Let’s look at another simple, interesting problem:

Given a sorted array, with no duplicates, that has been rotated (also called circularly sorted array), find out the number of times it has been rotated

For example, [2 3 5 8 11 12] is a sorted list of numbers and if we rotate it twice, we end up in [11 12 2 3 5 8]. We are required to find the number of times it has been sorted, looking at this list. The straight forward way is to look for the minimum element of the array and the index of the mimimum element gives us the number of times it has been rotated. In this case 2 is the minimum element and the index of the mimumum element is 2 (indices start at 0 in most of the languages we use here). The time complexity would be O(n) as we need to traverse the array looking for the mimimum element.

Can we do better? Can we use a nice property of circularly sorted arrays (lists)?

For the element we are looking for, call it the pivot element, both the left and right neighbours are greater than the pivot element. This is the only element in a circularly sorted array with this property.
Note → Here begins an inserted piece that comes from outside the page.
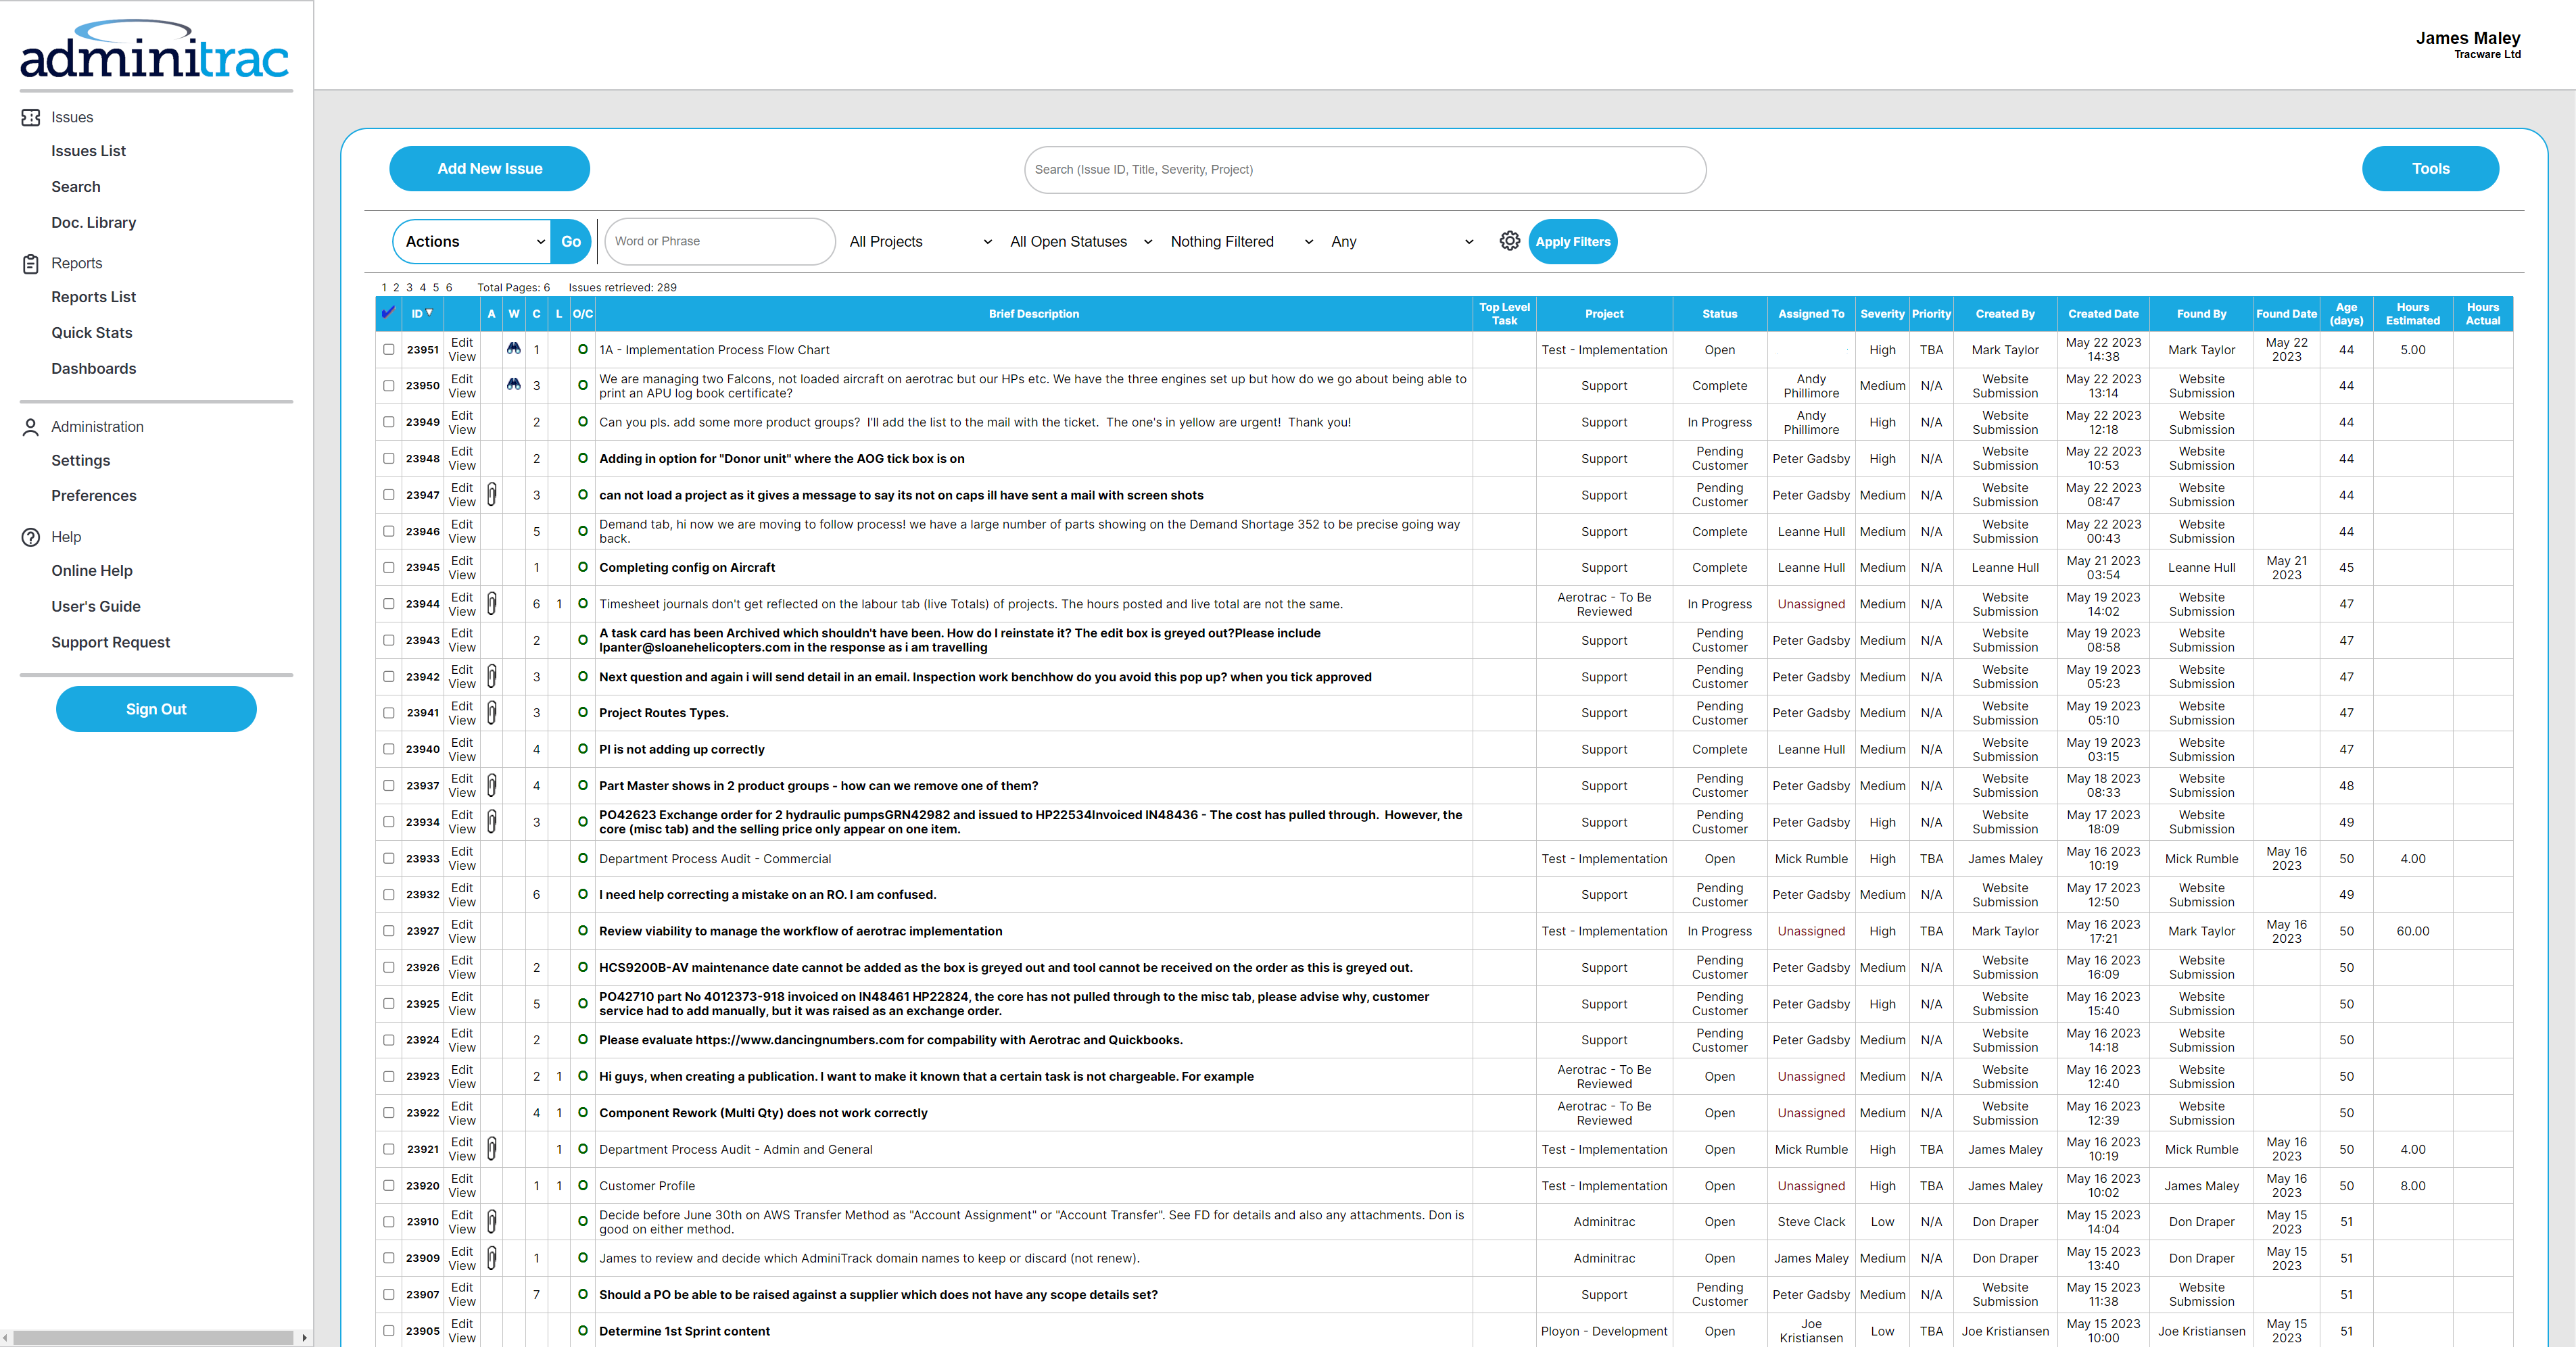Select Issues List in the sidebar
Image resolution: width=2576 pixels, height=1347 pixels.
(x=88, y=150)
So, our goal is to find the pivot element. We already know that the array has been sorted - so we can use binary search to look for the pivot element. We compute the middle element of the array, call it mid and search in the left and right halves of the middle element. Let’s call the lower index low and higher index high for the purposes of computation. So, we compute the middle element as mid = (high - low) / 2. The neighbours of this middle element, called prev and next are computed as prev = (mid + 1) % n where n is the size of the array (since it is circularly sorted we need to wrap around and hence we do this modulo n operation) and next = (mid + n -1) % n. Now, if mid turns out to be our pivot element, i.e. we check for pivot property, we are done - we just return mid as the result. Otherwise, we keep moving low and high to decide which half of the array we want to search for the pivot element. Recollect that we know the array is (circularly) sorted and this makes our job easier. For example, if the element at mid is less than the one at high we can deduce that the right half of the array is sorted, and so we adjust high to be mid - 1 (i.e. make left half our focus of pivot element search).
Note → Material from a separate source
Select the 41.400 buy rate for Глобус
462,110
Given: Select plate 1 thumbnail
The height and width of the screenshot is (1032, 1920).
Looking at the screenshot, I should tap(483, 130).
int rotation_count(int A[], int n) {
  int low = 0;
  int high = n-1;
  int mid = (high - low) / 2;
  int next, prev;
  while (low <= high) {
    if (A[low] <= A[high])
        return low;
    next = (mid + 1) % n;
    prev = (mid + n - 1) % n;
    // check pivot element property!
    if (A[mid] <= A[next] && A[mid] <= A[prev])
        return mid;
    else if (A[mid] <= A[high])
        high = mid - 1;
    else if (A[mid] >= A[low])
        low = mid + 1;
    }
}

Isn’t it interesting? That’s all for now!